Clearly, Argue, who's 38, has his playful side, but the persona he's crafted is no mere affectation. It's an integral aspect of the music. He describes his group as a "steampunk big band," after the genre of postmodern fiction that tells futuristic stories that take place in the distant past.

Secret Society springs from this same tension. "It's the idea of big bands as an antiquated form of music that evolved to fill a niche in their heyday but fell from popularity, and are now the domain of eccentrics," he explained. "I'm exploring what big-band music might sound like if it had stayed popular and incorporated all the music that's come along since—rock, grunge, hip-hop, everything."

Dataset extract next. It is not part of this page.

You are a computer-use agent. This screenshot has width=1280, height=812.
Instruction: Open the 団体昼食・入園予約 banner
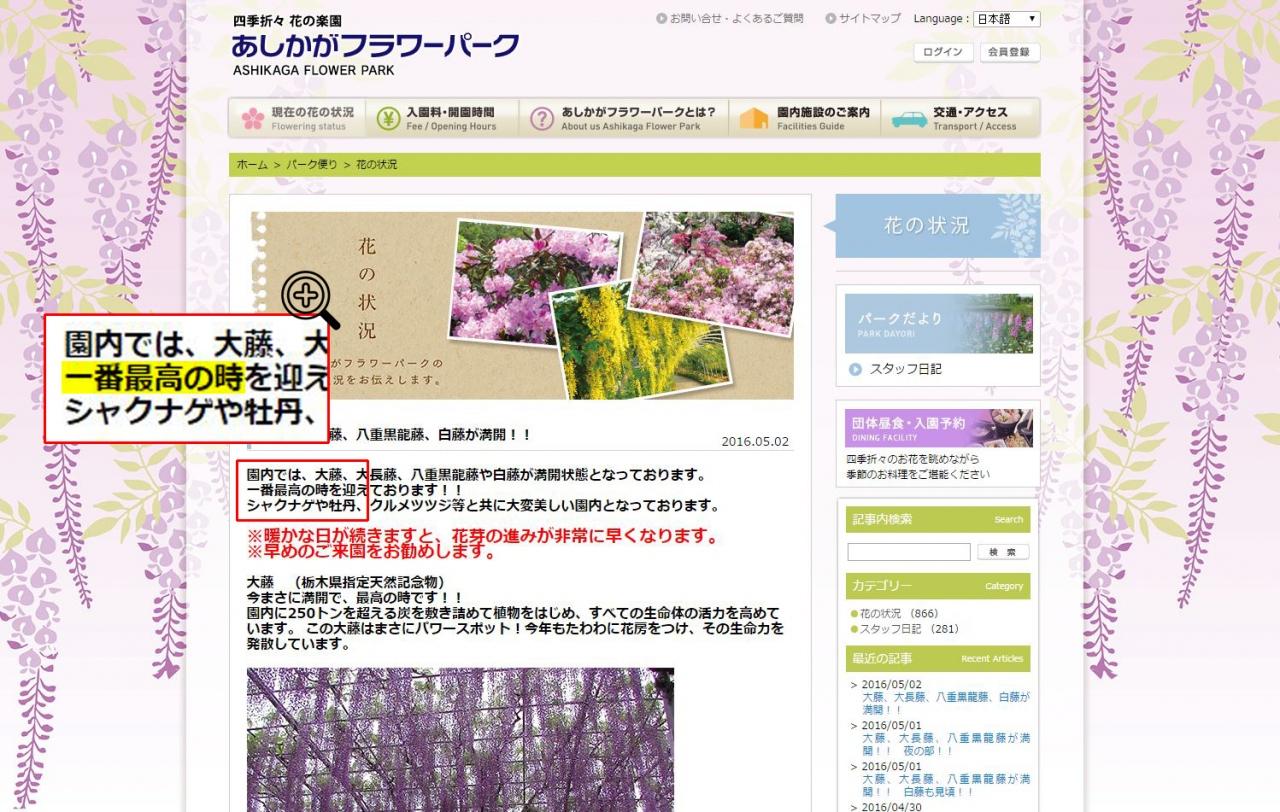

The conceit may sound a bit precious on paper, but not on the bandstand. Flutes clashing with polyrhythmic percussion, an electric guitar streaking through mysterious horn reveries, melody lines crisscrossing at different tempos, laced in lush harmonies or dark dissonances—all of it propelled forward, head-swirling but seamless and accessible: in an oddball way, it swings, sways, rocks, or all three. Argue is tying together the disparate strands of music that have shaped his life and his rambling era.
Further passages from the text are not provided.